De même, lorsqu’on évalue la propagation sur le corps de l’utilisateur et des spectateurs en utilisant la mesure indirecte de la dispersion de peinture noire, il n’y a pas de contamination du corps avec des serviettes en papier, mais des taches de peinture sur le corps. séchoirs à jet que les séchoirs à air chaud standard.

Il est bien connu qu’un séchage complet des mains est la clé pour prévenir la propagation de l’infection comme un lavage complet des mains. L’un des problèmes reconnus avec les sèche-mains est que les gens ne peuvent pas se sécher les mains aussi complètement qu’avec des serviettes en papier.
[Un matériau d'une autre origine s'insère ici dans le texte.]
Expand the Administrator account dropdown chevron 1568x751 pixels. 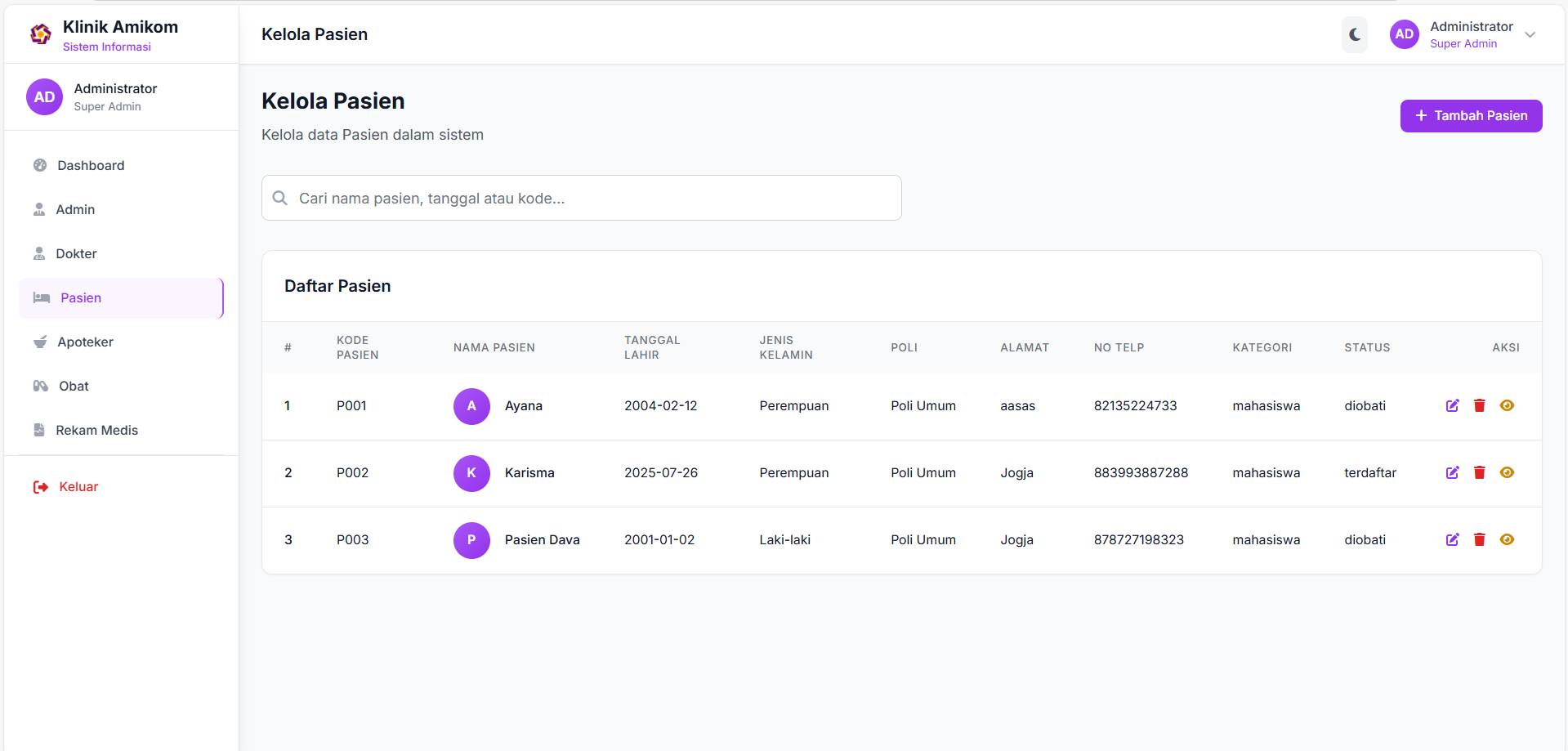click(1530, 34)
Ce qui est moins clair, et souvent spéculé, c’est le transfert possible de germes en aérosol vers le milieu et les personnes environnants, ce qui pourrait augmenter la propagation de l’infection.
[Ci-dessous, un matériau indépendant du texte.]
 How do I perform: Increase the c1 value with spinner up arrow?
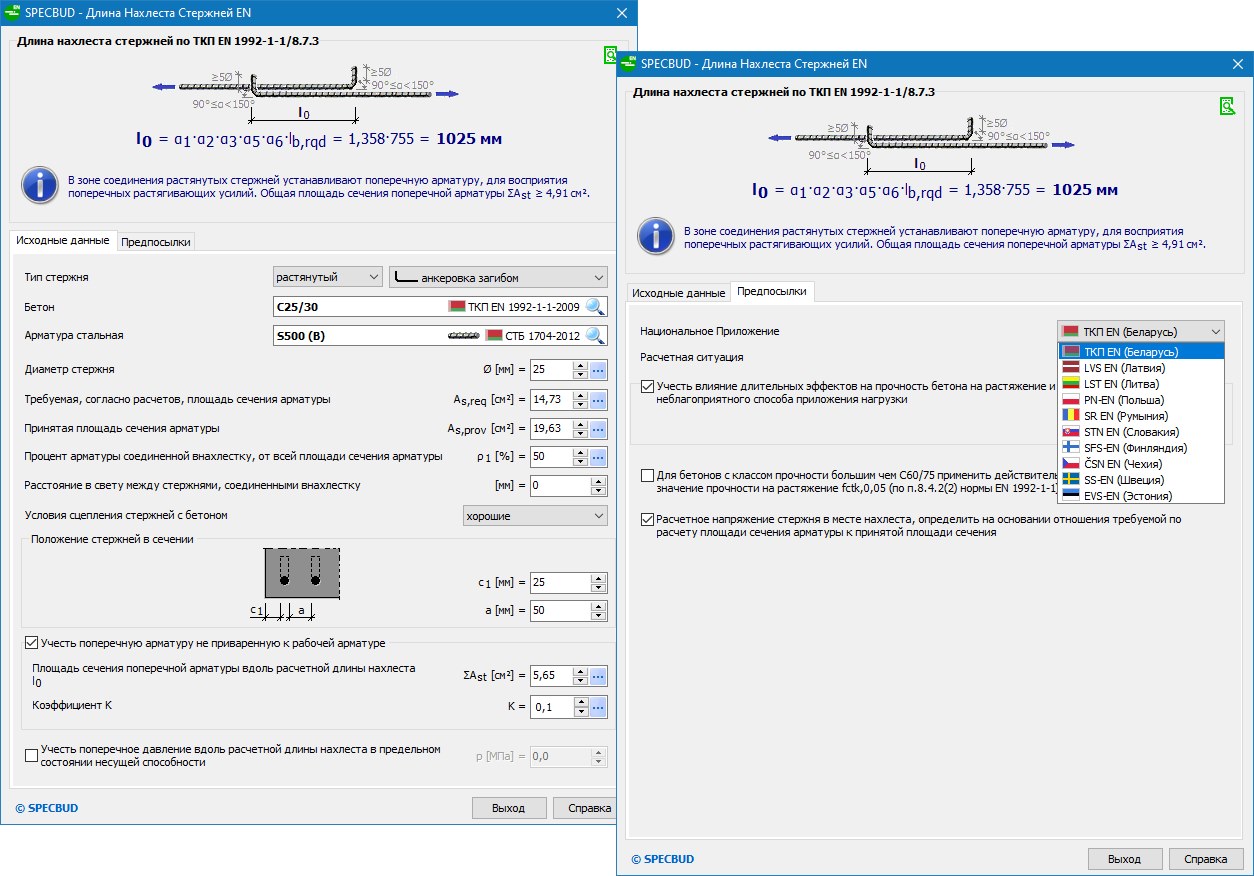coord(599,578)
Cette étude semble démontrer la cause de cette préoccupation. Cependant, certains points méritent d’être pris en considération lors de l’interprétation de cette étude:

Une limite importante de l’étude est qu’elle ne reproduit pas la condition réelle d’une personne qui vient de se laver les mains avec de l’eau et du savon, puis de se sécher les mains. Dans cette situation expérimentale, les utilisateurs avaient des mains gantées contaminées par des lactobacilles ou de la peinture noire, puis se séchaient les mains. En effet, cela peut être vu davantage pour reproduire le scénario de quelqu’un qui va aux toilettes et ensuite aller directement au sèche-mains sans se laver les mains en premier. Un test plus approprié aurait pu être de recouvrir les gants avec des bactéries ou de la peinture noire, de les laver avec du savon et de l’eau comme recommandé, puis de passer au sèche-mains pour voir combien de bactéries ou de peinture ont été répandues.
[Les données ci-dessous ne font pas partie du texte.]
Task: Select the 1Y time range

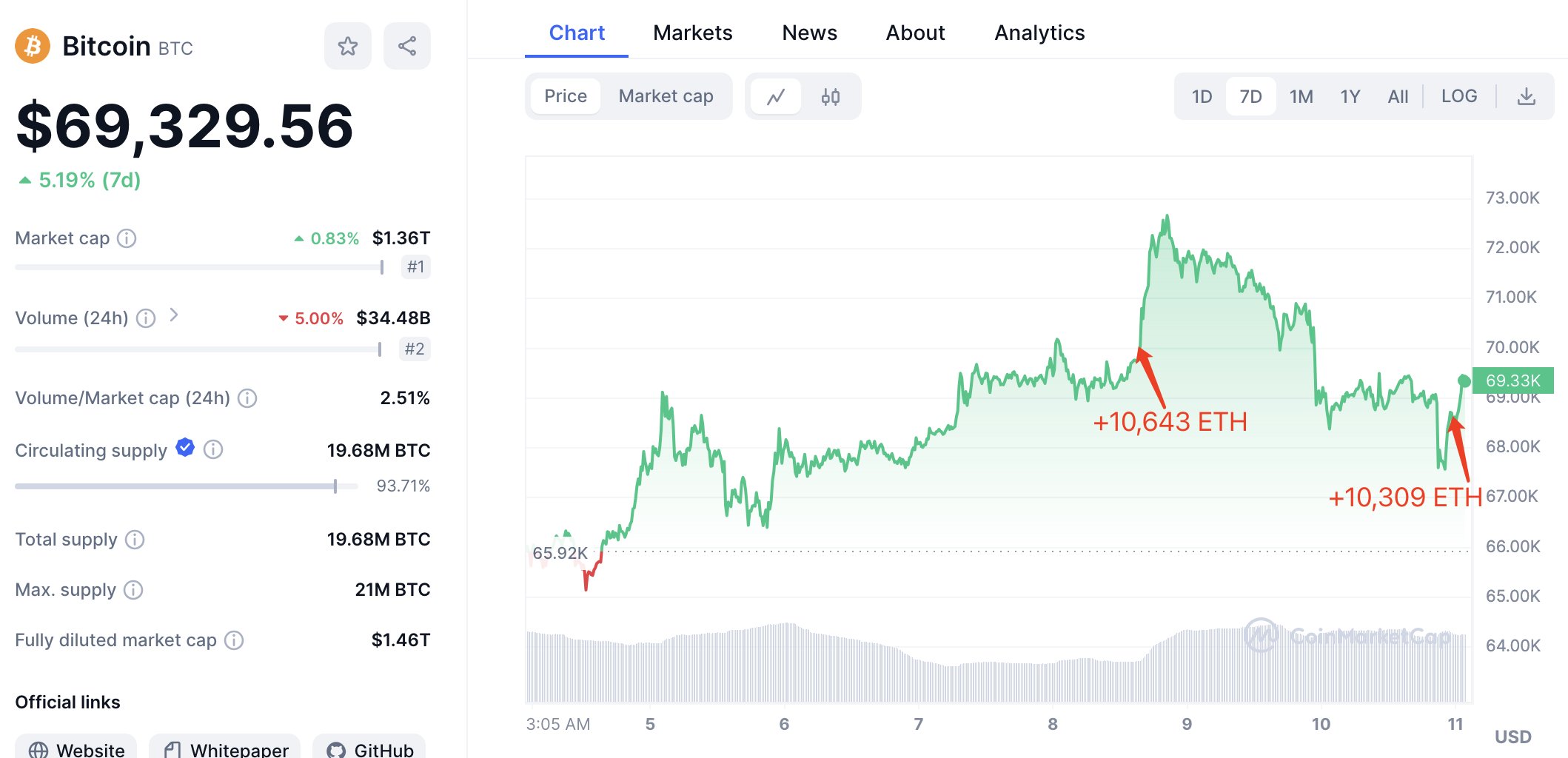Action: click(1350, 97)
La propagation de la peinture noire plus lourde peut également ne pas être équivalente à la propagation des virus et des bactéries, bien qu’elle puisse représenter la propagation de l’eau.

Mis à part l’évaluation de l’environnement et des passants, un autre aspect important à considérer serait également de comparer la quantité de bactéries restant à la surface des mains des utilisateurs après séchage avec chacune des trois méthodes. Ceci est d’une importance égale en sachant combien de bactéries restent sur les mains des utilisateurs qui pourraient être transférées sur d’autres surfaces. Il serait utile de savoir s’il y avait une différence. Cette étude n’a pas spécifiquement examiné cet aspect, mais en fait il a noté que peu de taches de peinture sont restées sur les mains après séchage avec l’un des sèche-mains.

Il aurait également été utile d’envisager de comparer la quantité de bactéries ou de peinture laissée sur le distributeur d’essuie-mains ou les séchoirs à mains après utilisation, et quelle quantité de cette substance serait habituellement transférée aux mains de la personne suivante pendant le séchage des mains.

Malgré ces limites, le message global de cette étude est conforme aux recommandations actuelles sur le lavage des mains, particulièrement en ce qui a trait aux milieux de soins de santé.

Bien sûr, les serviettes en papier jetables ne sont pas disponibles dans toutes les installations. Si seuls des sèche-mains sont disponibles, les mains doivent être frottées ensemble jusqu’à ce qu’elles soient complètement sèches.